• [YOUR OBJECTIVE]:
Format the lines of the data below as a JSON list of strings, one string per line, with blank lines left out. Begin at the line that has "This screenshot has width=720, height=1560." and stop after the line that has "Action: point(747,799)".

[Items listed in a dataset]

+ + +

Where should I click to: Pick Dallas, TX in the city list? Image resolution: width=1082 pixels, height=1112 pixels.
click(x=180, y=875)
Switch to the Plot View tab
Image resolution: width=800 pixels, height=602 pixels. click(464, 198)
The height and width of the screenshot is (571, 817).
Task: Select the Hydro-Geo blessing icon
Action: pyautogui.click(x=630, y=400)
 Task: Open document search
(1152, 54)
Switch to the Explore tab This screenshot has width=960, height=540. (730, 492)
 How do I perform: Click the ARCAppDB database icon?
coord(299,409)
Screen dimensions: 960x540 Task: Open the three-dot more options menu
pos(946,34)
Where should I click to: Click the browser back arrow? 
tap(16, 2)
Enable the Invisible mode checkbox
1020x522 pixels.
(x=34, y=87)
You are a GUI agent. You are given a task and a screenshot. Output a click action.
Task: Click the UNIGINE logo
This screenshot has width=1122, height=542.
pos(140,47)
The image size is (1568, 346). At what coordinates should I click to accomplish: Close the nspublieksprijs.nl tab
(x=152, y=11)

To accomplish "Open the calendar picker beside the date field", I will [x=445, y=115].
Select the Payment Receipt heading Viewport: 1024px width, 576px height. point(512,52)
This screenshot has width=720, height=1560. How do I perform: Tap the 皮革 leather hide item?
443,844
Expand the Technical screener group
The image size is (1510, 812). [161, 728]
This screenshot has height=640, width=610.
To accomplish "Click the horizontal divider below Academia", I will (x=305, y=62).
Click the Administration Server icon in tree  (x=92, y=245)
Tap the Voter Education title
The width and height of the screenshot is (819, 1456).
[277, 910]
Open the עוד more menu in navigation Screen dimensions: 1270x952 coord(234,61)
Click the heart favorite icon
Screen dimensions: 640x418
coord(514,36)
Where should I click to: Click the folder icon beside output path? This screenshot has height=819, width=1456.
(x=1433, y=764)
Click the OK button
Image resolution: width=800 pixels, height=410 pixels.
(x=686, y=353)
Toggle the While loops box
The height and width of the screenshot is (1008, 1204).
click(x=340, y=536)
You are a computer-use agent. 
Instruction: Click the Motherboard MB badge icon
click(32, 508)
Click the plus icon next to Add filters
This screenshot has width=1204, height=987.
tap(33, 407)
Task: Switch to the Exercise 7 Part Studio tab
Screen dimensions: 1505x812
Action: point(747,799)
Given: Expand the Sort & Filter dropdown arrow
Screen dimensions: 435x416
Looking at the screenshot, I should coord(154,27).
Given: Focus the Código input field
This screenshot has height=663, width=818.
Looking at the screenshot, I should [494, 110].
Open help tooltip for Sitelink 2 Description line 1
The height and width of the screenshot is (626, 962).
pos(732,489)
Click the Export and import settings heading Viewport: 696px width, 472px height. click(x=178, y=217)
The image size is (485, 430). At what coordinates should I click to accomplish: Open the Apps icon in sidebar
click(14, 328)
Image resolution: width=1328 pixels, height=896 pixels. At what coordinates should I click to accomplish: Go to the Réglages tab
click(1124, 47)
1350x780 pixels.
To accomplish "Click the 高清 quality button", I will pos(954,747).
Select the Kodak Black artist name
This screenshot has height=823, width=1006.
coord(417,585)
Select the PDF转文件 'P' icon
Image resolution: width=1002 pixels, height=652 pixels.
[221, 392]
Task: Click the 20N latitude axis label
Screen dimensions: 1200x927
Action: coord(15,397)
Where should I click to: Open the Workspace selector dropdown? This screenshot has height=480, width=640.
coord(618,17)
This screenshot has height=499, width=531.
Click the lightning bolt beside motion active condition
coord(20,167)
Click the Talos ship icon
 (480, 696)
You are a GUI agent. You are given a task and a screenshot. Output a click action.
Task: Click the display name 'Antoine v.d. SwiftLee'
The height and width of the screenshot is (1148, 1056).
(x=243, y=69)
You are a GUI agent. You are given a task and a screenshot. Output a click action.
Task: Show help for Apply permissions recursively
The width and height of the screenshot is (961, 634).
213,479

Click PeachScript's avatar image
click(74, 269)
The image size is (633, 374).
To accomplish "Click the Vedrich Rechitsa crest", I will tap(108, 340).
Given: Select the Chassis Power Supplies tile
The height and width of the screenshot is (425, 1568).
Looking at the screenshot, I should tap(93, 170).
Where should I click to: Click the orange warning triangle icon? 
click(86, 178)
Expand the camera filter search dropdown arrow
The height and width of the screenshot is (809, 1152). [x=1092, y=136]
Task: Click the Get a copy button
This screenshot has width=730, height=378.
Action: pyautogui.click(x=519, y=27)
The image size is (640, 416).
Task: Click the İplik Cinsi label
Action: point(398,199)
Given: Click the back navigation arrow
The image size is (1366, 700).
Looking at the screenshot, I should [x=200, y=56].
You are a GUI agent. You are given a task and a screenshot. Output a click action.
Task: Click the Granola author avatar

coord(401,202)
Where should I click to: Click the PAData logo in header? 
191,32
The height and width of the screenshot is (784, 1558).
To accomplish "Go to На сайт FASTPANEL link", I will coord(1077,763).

+ + +

• [OUTPUT FOR THIS TASK]:
[
  "This screenshot has width=720, height=1560. How do I perform: Tap the 皮革 leather hide item?",
  "443,844",
  "Expand the Technical screener group",
  "The image size is (1510, 812). [161, 728]",
  "This screenshot has height=640, width=610.",
  "To accomplish \"Click the horizontal divider below Academia\", I will (x=305, y=62).",
  "Click the Administration Server icon in tree  (x=92, y=245)",
  "Tap the Voter Education title",
  "The width and height of the screenshot is (819, 1456).",
  "[277, 910]",
  "Open the עוד more menu in navigation Screen dimensions: 1270x952 coord(234,61)",
  "Click the heart favorite icon",
  "Screen dimensions: 640x418",
  "coord(514,36)",
  "Where should I click to: Click the folder icon beside output path? This screenshot has height=819, width=1456.",
  "(x=1433, y=764)",
  "Click the OK button",
  "Image resolution: width=800 pixels, height=410 pixels.",
  "(x=686, y=353)",
  "Toggle the While loops box",
  "The height and width of the screenshot is (1008, 1204).",
  "click(x=340, y=536)",
  "You are a computer-use agent. ",
  "Instruction: Click the Motherboard MB badge icon",
  "click(32, 508)",
  "Click the plus icon next to Add filters",
  "This screenshot has width=1204, height=987.",
  "tap(33, 407)",
  "Task: Switch to the Exercise 7 Part Studio tab",
  "Screen dimensions: 1505x812",
  "Action: point(747,799)"
]